Finance Minister Cristóbal Montoro acknowledged on Tuesday that the spike in Spain’s risk premium had made it too expensive for the government to tap the debt markets to fund a clean-up of the banks.
“We didn’t discuss a bailout for Spain’s banks at all today [Wednesday],” De Guindos said after meeting with European Parliament lawmakers in a closed-door session.
De Guindos said the government also wants to wait for an IMF report on the sector, which is due to be released next Monday, before deciding how to proceed. The minister insisted that the problems of the Spanish banks are limited in scope.
Concerns about the sector snowballed after nationalized lender Bankia and its parent Banco Financiero y de Ahorro (BFA) asked the government for an additional 19 billion euros to clean up their balance sheets, which have been contaminated by the ailing real estate sector. Banco Santander Chairman Emilio Botín earlier this week estimated the recapitalization needs of Bankia/BFA, and three other banks that have been nationalized, at around 40 billion euros.
De Guindos said the government expects to receive the results of the audits being carried out by Roland Berger and Oliver Wyman within 10 to 15 days. “Most likely they will be similar to those of the IMF,” he said. “Thereafter, the Spanish government will take the decisions it needs to take with regard to the recapitalization of the banks.”
De Guindos said the government also wants to wait for an IMF report on the sector
Speaking at a news conference after the European Central bank decided to leave its key lending rate at 1 percent, ECB President Mario Draghi said it was up to Spain to decide whether it needed a bailout for its banks. However, he insisted that the decision the government takes should be based on a “realistic” valuation of the situation of the country’s lenders.

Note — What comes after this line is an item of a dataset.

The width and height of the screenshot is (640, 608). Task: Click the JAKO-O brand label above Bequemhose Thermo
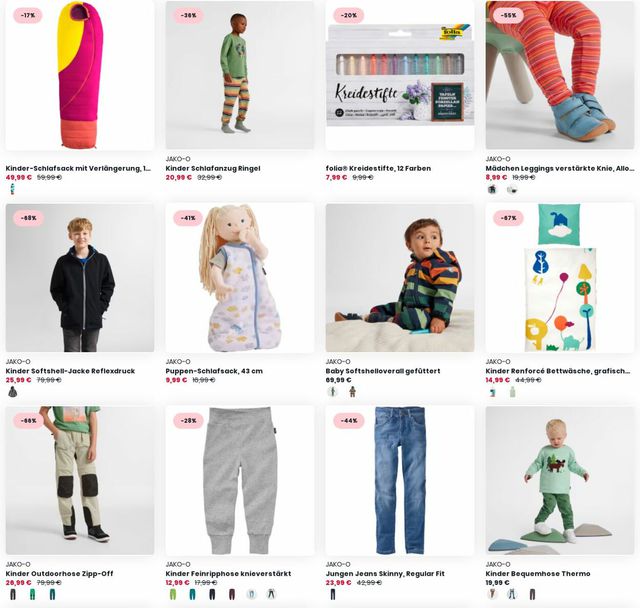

The main opposition Socialist Party’s spokesman in Congress, Valeriano Gómez, on Wednesday urged the government to seek assistance as soon as possible from Europe if it believes Spain cannot rescue the banks on its own.
The European Commission has shown itself receptive to Spain’s request for banks to be able to directly tap the European Stability Mechanism (ESM) and for Europe to move toward a banking union. However, that would require a change to the regulations governing the European Union’s permanent rescue fund, which is due to come into being at the start of next month.
The Commission on Wednesday presented a series of initiatives that amount to a move toward a banking union, including imposing a levy on banks to create a fund to stabilize lenders that are in difficulties, and forcing bank bond-holders to accept losses.
European Union sources said one possible way to overcome German objections in this area would be for the current European Financial Stability Fund to lend directly to Spain’s state Orderly Bank Restructuring Fund (FROB).
Financial daily Cinco Días reported Wednesday that in exchange for assistance to Spain’s banks, Europe will demand lenders make provisions for possible losses deriving from defaults on home mortgages, loans to companies and consumer finance.